#### Page excerpt
Wednesday, October 10, 2012

Flex 5000 Diary - Installation & First Impressions


Well the bands last night were garbage. The usual net traffic was struggling and it wasn't conditions that I would of liked on the first evening with the Flex radio.

After unboxing I took my time and put Anderson Powerpole connecters on the power cord and connected the best ground cable I have. I cleaned up all the wiring from the previous radio and tried to make the cleanest and RF free environment for the Flex right from the start.

I had already installed PowerSDR 2.4.4 prior to arrival so it was just a matter of powering up the Flex and letting the drivers install in Windows as the firewire device is detected for the first time. In my case a firmware update for the 5000 was required and installed as part of this detection process as well. When PowerSDR finally booted for the first time I paniced as the software crashed with multiple errors connecting to the radio. Since the firmware was just updated I stopped, BREATHED, powered off the radio, turned off the 12v power supply, rebooted the PC, and started everything up fresh again. This was all that was needed to initialize the radio with the new firmware and PowerSDR loaded with no other problems for the rest of the night.

#### Given information
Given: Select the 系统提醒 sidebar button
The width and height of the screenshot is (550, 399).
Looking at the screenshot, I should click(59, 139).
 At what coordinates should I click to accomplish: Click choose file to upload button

#### Exercise instructions
(1) In the Flex 5000 diary entry, which version of PowerSDR was already installed before the radio arrived?
(2) Carry on the Flex 5000 diary entry after its final sentence.

#### In response
(1) PowerSDR 2.4.4

(2)
After setting up the basic startup settings for PowerSDR I realized that my Heil HM-Pro and CC1Y cable did not appear to be working. I tried numerous things and eventually created a Trouble Ticket with Flex Radio Support and switched to a trusty old xlr Shure 58 and plugged into the Balanced Input on the back of the radio. No PTT, but it was workable for the evening clicking on MOX with the mouse to transmit.

UPDATE - Flex Support has already replied to my ticket and I'll try their suggestions tonight.

So now I was operational with PowerSDR and I just played for a few hours with the settings, features, filters, DSP, etc. It was just incredible and exactly what I had hoped for. As I mentioned before the band conditions were horrible but I could tell that I was getting better reception than a lot of the others and even provided relay for the first time ever on a daily 80m net.

I have three separate HF antenna systems to work with and  never have I been able to switch so quickly between then and compare their performance both by ear, and visually on the Panafall display in PowerSDR. If you had asked me before yesterday I would have been extremely confident that my 80 Horizontal Loop was my best antenna, but with the visual display options on the PowerSDR display I could see subtle differences when comparing the Loop (ANT1) to my G5RV (ANT2) on certain bands. Differences I couldn't hear, but ones I could 'see' had slightly less noise and better signal reception on certain bands. My 3 element tri-band Yagi (ANT3) also had a chance to shine while I compared it's performance on 10m, 15m, & 20m.  Thanks Flex! I love that feature.

With the built in Antenna Tuner option in the Flex it was quick at tuning every new band and frequency as I scanned around and the only time it failed to tune is when the wrong antenna was selected for the band I was trying to tune on. But even then I got to see the tuner at work and how PowerSDR warns you when it fails to tune and your SWR is too high to transmit on.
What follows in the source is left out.